• **YOUR INSTRUCTIONS**: Output all of the entries below precisely as written.

BEGIN

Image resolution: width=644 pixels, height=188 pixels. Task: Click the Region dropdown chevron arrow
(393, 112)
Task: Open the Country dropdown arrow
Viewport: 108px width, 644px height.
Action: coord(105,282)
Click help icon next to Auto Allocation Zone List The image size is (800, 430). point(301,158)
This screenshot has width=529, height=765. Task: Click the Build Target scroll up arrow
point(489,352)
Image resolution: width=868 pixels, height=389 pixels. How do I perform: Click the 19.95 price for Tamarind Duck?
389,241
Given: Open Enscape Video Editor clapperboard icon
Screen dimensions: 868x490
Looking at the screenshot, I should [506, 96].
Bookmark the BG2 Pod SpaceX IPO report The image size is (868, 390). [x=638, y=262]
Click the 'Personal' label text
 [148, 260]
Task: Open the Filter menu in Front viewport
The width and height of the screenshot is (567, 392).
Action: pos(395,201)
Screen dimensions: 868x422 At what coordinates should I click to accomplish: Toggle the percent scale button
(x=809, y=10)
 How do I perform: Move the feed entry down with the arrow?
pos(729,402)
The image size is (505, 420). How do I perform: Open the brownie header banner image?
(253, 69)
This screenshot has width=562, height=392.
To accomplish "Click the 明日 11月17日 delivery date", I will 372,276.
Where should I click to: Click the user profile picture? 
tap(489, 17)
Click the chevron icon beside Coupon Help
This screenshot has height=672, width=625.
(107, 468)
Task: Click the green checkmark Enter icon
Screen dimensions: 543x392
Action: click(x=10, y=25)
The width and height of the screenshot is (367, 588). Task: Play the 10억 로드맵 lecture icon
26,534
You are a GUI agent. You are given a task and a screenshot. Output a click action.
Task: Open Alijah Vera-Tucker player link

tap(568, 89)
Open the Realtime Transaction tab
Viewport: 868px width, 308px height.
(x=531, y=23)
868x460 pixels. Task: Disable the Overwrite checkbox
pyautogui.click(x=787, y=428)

END

• **FINISHED EXERCISE**:
Image resolution: width=644 pixels, height=188 pixels. Task: Click the Region dropdown chevron arrow
(393, 112)
Task: Open the Country dropdown arrow
Viewport: 108px width, 644px height.
Action: coord(105,282)
Click help icon next to Auto Allocation Zone List The image size is (800, 430). point(301,158)
This screenshot has width=529, height=765. Task: Click the Build Target scroll up arrow
point(489,352)
Image resolution: width=868 pixels, height=389 pixels. How do I perform: Click the 19.95 price for Tamarind Duck?
389,241
Given: Open Enscape Video Editor clapperboard icon
Screen dimensions: 868x490
Looking at the screenshot, I should [506, 96].
Bookmark the BG2 Pod SpaceX IPO report The image size is (868, 390). [x=638, y=262]
Click the 'Personal' label text
 [148, 260]
Task: Open the Filter menu in Front viewport
The width and height of the screenshot is (567, 392).
Action: pos(395,201)
Screen dimensions: 868x422 At what coordinates should I click to accomplish: Toggle the percent scale button
(x=809, y=10)
 How do I perform: Move the feed entry down with the arrow?
pos(729,402)
The image size is (505, 420). How do I perform: Open the brownie header banner image?
(253, 69)
This screenshot has width=562, height=392.
To accomplish "Click the 明日 11月17日 delivery date", I will 372,276.
Where should I click to: Click the user profile picture? 
tap(489, 17)
Click the chevron icon beside Coupon Help
This screenshot has height=672, width=625.
(107, 468)
Task: Click the green checkmark Enter icon
Screen dimensions: 543x392
Action: click(x=10, y=25)
The width and height of the screenshot is (367, 588). Task: Play the 10억 로드맵 lecture icon
26,534
You are a GUI agent. You are given a task and a screenshot. Output a click action.
Task: Open Alijah Vera-Tucker player link

tap(568, 89)
Open the Realtime Transaction tab
Viewport: 868px width, 308px height.
(x=531, y=23)
868x460 pixels. Task: Disable the Overwrite checkbox
pyautogui.click(x=787, y=428)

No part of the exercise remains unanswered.